Muir is frustrated that Boston won’t let him stake out a permanent breakfast, lunch and dinner presence. He’s supposed to move the truck around, and share spots with other operators.

“I think a doughnut truck, a cookie truck, can do really well without a day-to-day presence, because they’re really exciting,” Muir explains. “You see it, you jump, you want to buy it.” But for more healthy food, like the kind Clover offers, Muir says he relies on regular customers, and therefore requires a regular location.

A sign marks a reserved food truck space on Commonwealth Avenue. (Adam Ragusea/WBUR)

A sign marks a reserved food truck space on Commonwealth Avenue. (Adam Ragusea/WBUR)

Murnane is quick to point out that she is currently allowing Muir to operate for breakfast and lunch every weekday at the same spot on Commonwealth Avenue near the BU Bridge.

“That’s pretty consistent,” she says. Having said that, Murnane emphasizes she’s trying keep food trucks from resembling brick and mortar restaurants. “When you are at a location for eight hours a day, five days a week, you begin to look like — and compete with — the food establishments as if you were a bricks and mortar [restaurant],” she says.

“Have you gotten complaints from restaurant owners?” I ask.

“One or two,” she says. I say it doesn’t sound like a lot to me.

“No,” it’s not, she concedes. But she wants to keep it that way. Murnane says her office has been able to nip conflicts in the bud by keeping the trucks circulating and trying to avoid obvious competition, like, say, having a cupcake truck in front of a bakery.

Golden Clusters

I visit Diane DeMacro’s Cupcakery truck on Clarendon Street, one of only two spots she says that does well for her — the other being in front of the Boston Public Library.

What she thinks would help is if she could set up shop right next to other food trucks.
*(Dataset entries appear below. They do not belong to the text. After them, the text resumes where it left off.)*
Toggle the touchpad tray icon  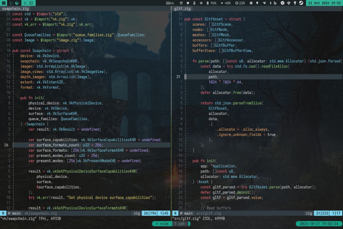(276, 2)
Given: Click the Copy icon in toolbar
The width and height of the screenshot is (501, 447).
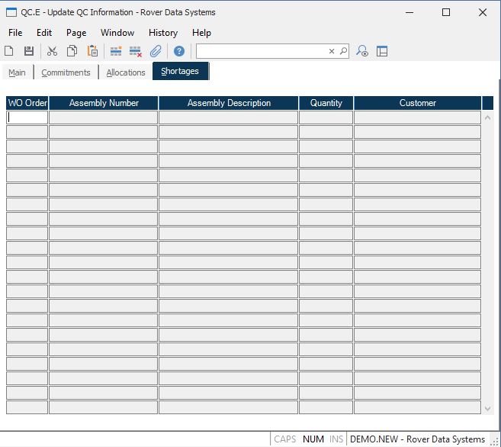Looking at the screenshot, I should 72,51.
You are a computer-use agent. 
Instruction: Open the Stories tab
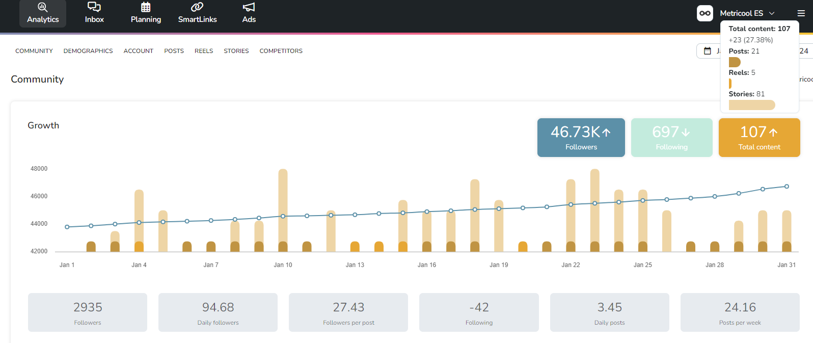click(x=236, y=51)
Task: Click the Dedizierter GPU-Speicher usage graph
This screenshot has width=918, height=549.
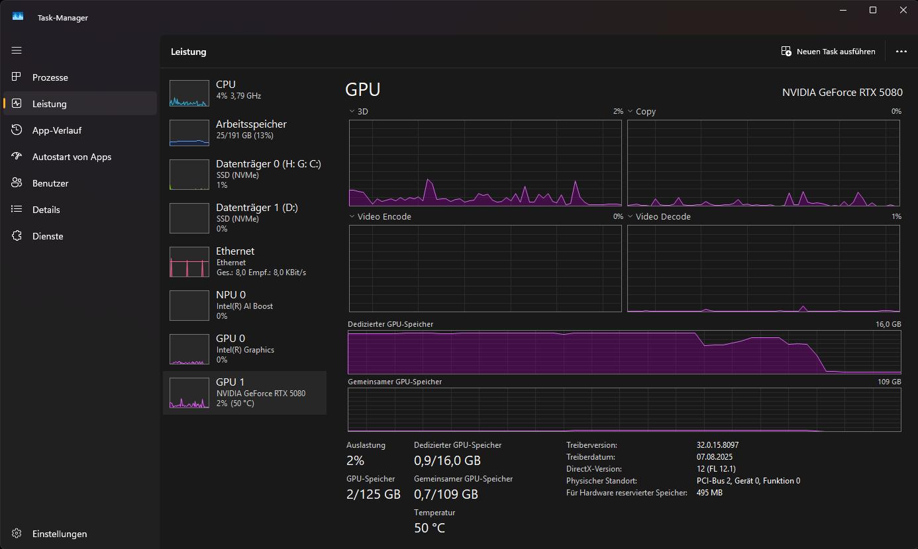Action: click(x=623, y=351)
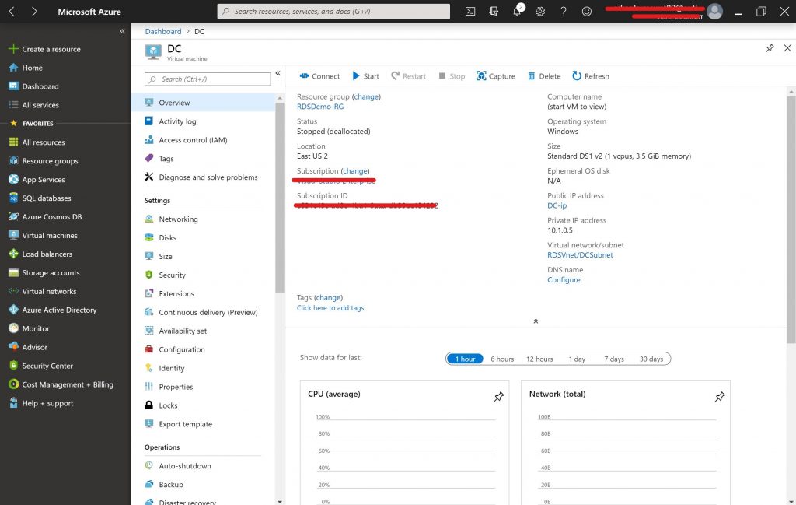Pin the CPU average chart

[x=498, y=397]
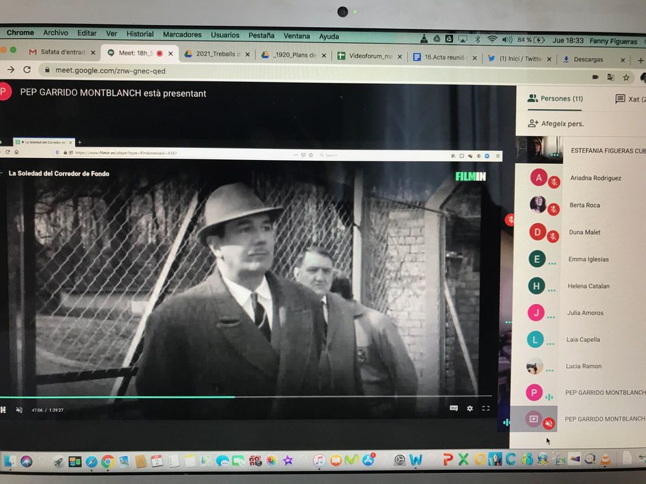Reload the Google Meet page
Image resolution: width=646 pixels, height=484 pixels.
[26, 70]
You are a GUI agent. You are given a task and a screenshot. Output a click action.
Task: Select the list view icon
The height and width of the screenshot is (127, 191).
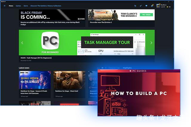click(x=106, y=68)
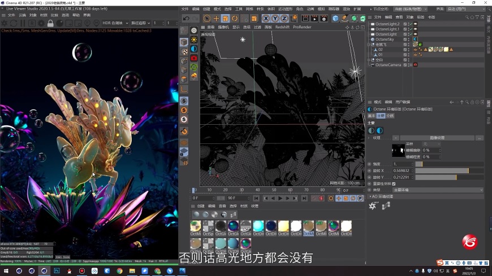Toggle the X axis lock icon

(x=266, y=19)
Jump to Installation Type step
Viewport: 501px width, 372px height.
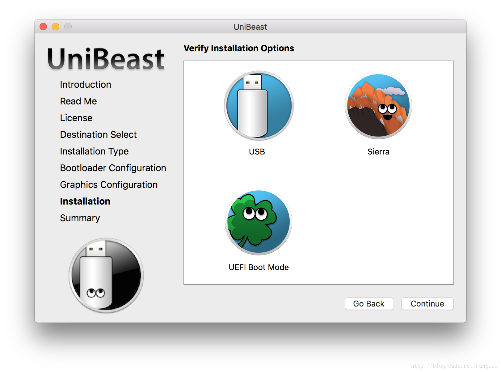(94, 151)
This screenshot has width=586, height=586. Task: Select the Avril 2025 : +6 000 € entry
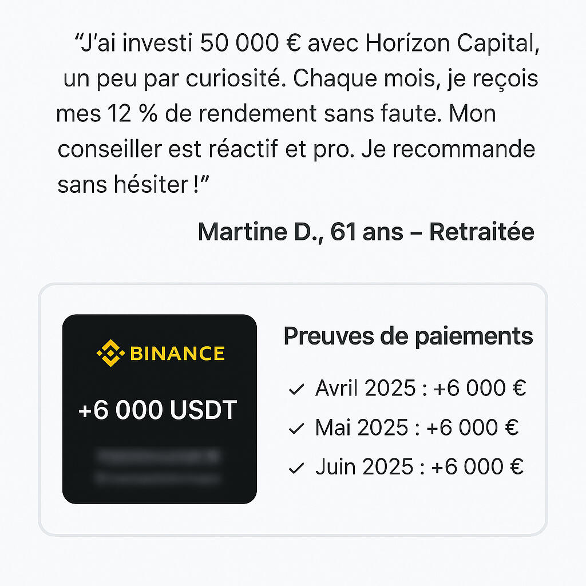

This is known in the trade as “clustering,” and you can see it in action on City Hall plaza in the summertime, and right now in Dewey Square, which is a spot administered by the Rose Kennedy Greenway.

“It’s the clustering that brings people,” DeMarco says. “They feel like they have a choice; it brings groups.”

“So, like maybe have three or four trucks like yours around the corner on Copley Square?” I suggest.

“Yeah, exactly,” she says with a glint of longing in her eye.

Murnane responds to this idea with a hearty laugh. “Copley Square would be great,” she says. “Except that you have people who need parking for retail, parking for farmer’s markets, so to take out a city block for food truck parking becomes problematic.”

Murnane says she is considering locations for other clusters, but she’s looking more at neglected areas of the city where food trucks could introduce fresh vitality — that’s one of her chief objectives for allowing food trucks in the first place.

“East Boston would be a great location,” she says.

“Maverick [Square]?” I ask?

“Yeah,” she says enthusiastically. “It probably has the second- or third-highest pedestrian traffic in the city.”

But DeMarco says high traffic isn’t always enough, something she found out the hard way in Jamaica Plain’s Egleston Square.

“The city probably had the misconception [that] if you put a food truck in an area that maybe needs revitalization, people will go,” DeMarco says. “But it has not happened.”

DeMarco says her industry is too new to venture into the outer neighborhoods, or pursue altruistic business plans. “I mean, maybe in the future, several years down the line, maybe that could work,” she says. “But right now we need all the support we can get to get, you know, our foot on the ground.”

In the meantime, DeMarco says she’s looking to get back into book publishing. She figures maybe she’ll keep the truck going on the weekends in the summertime, when there are more people walking the sidewalks, looking for a treat.